* Selection
↓
Furthermore, Figure 8 illustrates the convergence behavior of the GWO and SCA, two metaheuristic algorithms, under the same operational conditions. A comparison between Figures 7 and 8 reveals that the DCD-RLN algorithm achieves a final convergence value of 12,004, whereas the convergence values for the comparative algorithms GWO and SCA are 13,568 and 14,721, respectively. This indicates that the DCD-RLN algorithm exhibits superior global search performance compared with GWO and SCA.

Figure 8.

Convergence plot for GWO and SCA methods.

In the final optimization results, Table 11 presents the drawn-up table for the empty-train dispatch plan of unit trains and combined trains. Table 12 provides the drawn-up table for the loaded-train dispatch plan of unit trains and combined trains. It can be observed from both tables that the optimized empty-train deployment plan remains consistent with the pre-optimized one.

Table 11.

Optimized Empty-Train Dispatch Plan

Number	OS	DS	OF (minutes)	Type
1	S16	S14	2	Small
2	S16	S13	9	Small
3	S16	S12	3	Small
4	S16	S11	6	Small
5	S16	S10	4	Small
6	S16	S8	2	Small
7	S16	S7	1	Small
8	S16	S6	2	Small
9	S16	S5	6	Small
10	S16	S3	7	Small
11	S14	S14	2	Small
12	S14	S13	2	Small
13	S14	S12	4	Small
14	S14	S11	2	Small
15	S10	S10	3	Small
16	S10	S9	4	Small
17	S8	S7	1	Small
18	S3	S3	2	Small
19	S16	S14	4	Large
20	S16	S13	1	Large
21	S16	S10	3	Large
22	S16	S9	2	Large

Note: OS = originating station; DS = destination station; OF = operating frequency.

Table 12.

Optimized Loaded-Train Dispatch Plan

Number	OS	DS	OF (minutes)	Type
1	S3	S4	3	Small
2	S5	S1	5	Small
3	S5	S16	2	Small
4	S6	S10	1	Small
5	S6	S11	1	Small
6	S7	S10	2	Small
7	S8	S10	1	Small
8	S8	S13	1	Small
9	S9	S10	4	Small
10	S9	S11	1	Small
11	S11	S13	10	Small
12	S12	S13	5	Small
13	S9	S16	2	Small
14	S13	S16	12	Small
15	S14	S16	5	Small
16	S2	S16	10	Large
17	S4	S16	6	Large
18	S10	S16	10	Large
19	S13	S16	8	Large

Note: OS = originating station; DS = destination station; OF = operating frequency.

Through Tables 9 to 12, it can be observed that there are changes only in the heavy-load train operation plans before and after optimization. In the optimized heavy-load train schedule, considering the occurrence of loading delays, 34 trains are planned to transport from loading stations to freight ports, which is seven fewer than the heavy-load train schedule before optimization. Additionally, it is noteworthy that the number of combination heavy-load trains, with a capacity of 10,000 t, is 15, which is one more than the initial operation plan.

In conjunction with the comparison and analysis of freight-train operation plans on the ShenShuo Railway coal-transportation channel before and after optimization, this section employs a more intuitive approach to validate the effectiveness of intelligent adjustment in the face of loading delays. The analysis further considers the operational utilization rate at technical stations and the alignment with train demand.
↑
* Data provided
↓
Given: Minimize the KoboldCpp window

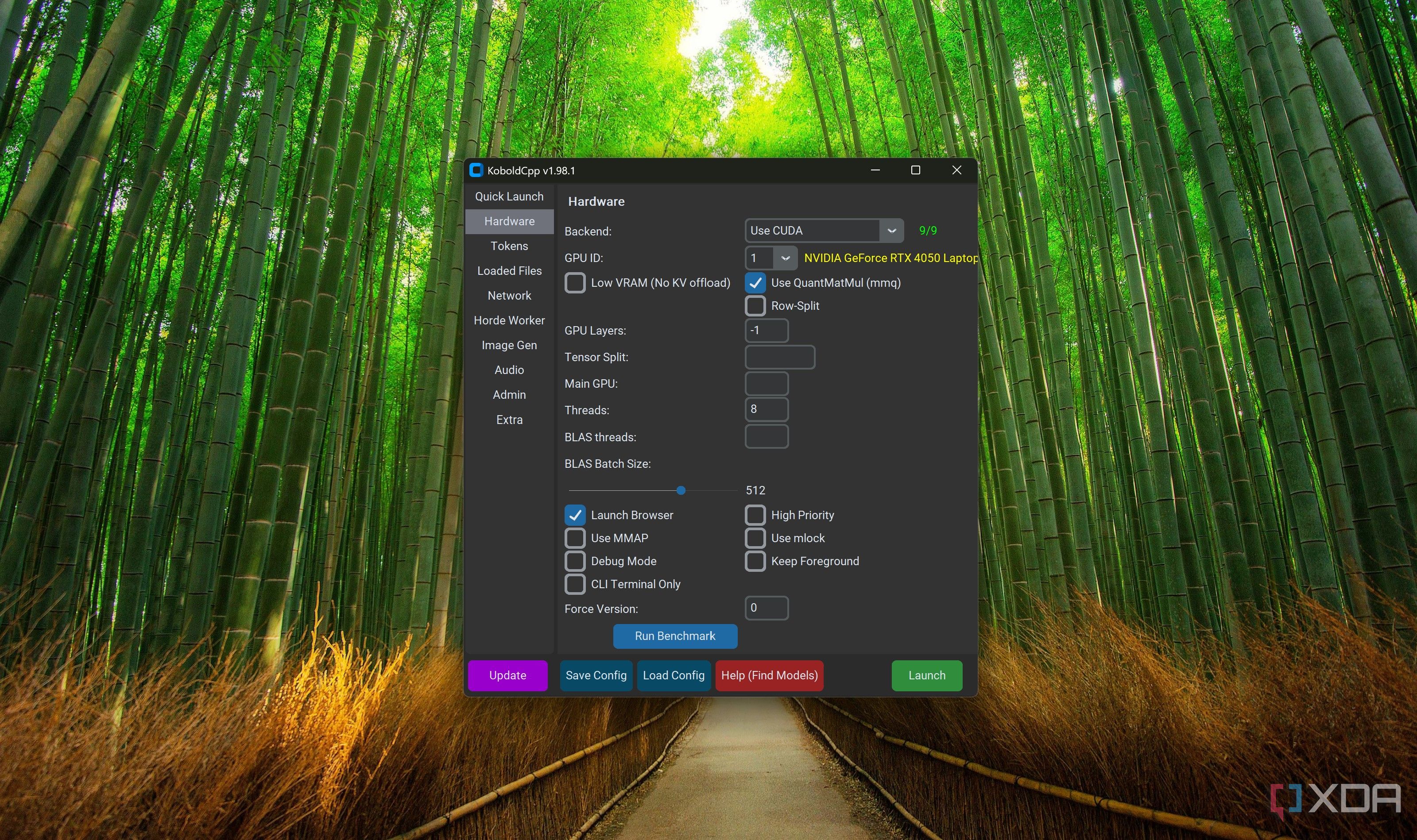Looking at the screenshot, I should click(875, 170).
↑
↓
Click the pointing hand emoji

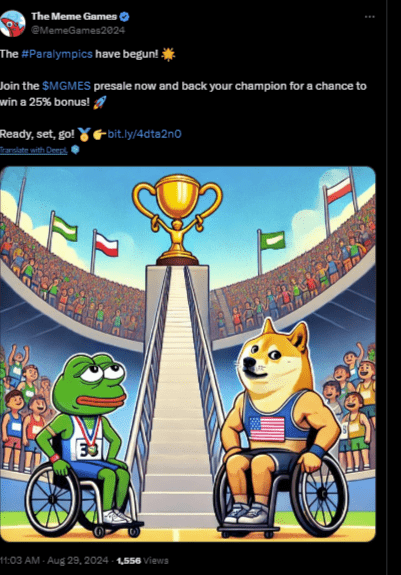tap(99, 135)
↑
* Your goal
Rewrite the part of the train dispatch text above, starting at the words "In conjunction with" and stopping after "with train demand.", with "intuitive" changed to "direct".

* Result
In conjunction with the comparison and analysis of freight-train operation plans on the ShenShuo Railway coal-transportation channel before and after optimization, this section employs a more direct approach to validate the effectiveness of intelligent adjustment in the face of loading delays. The analysis further considers the operational utilization rate at technical stations and the alignment with train demand.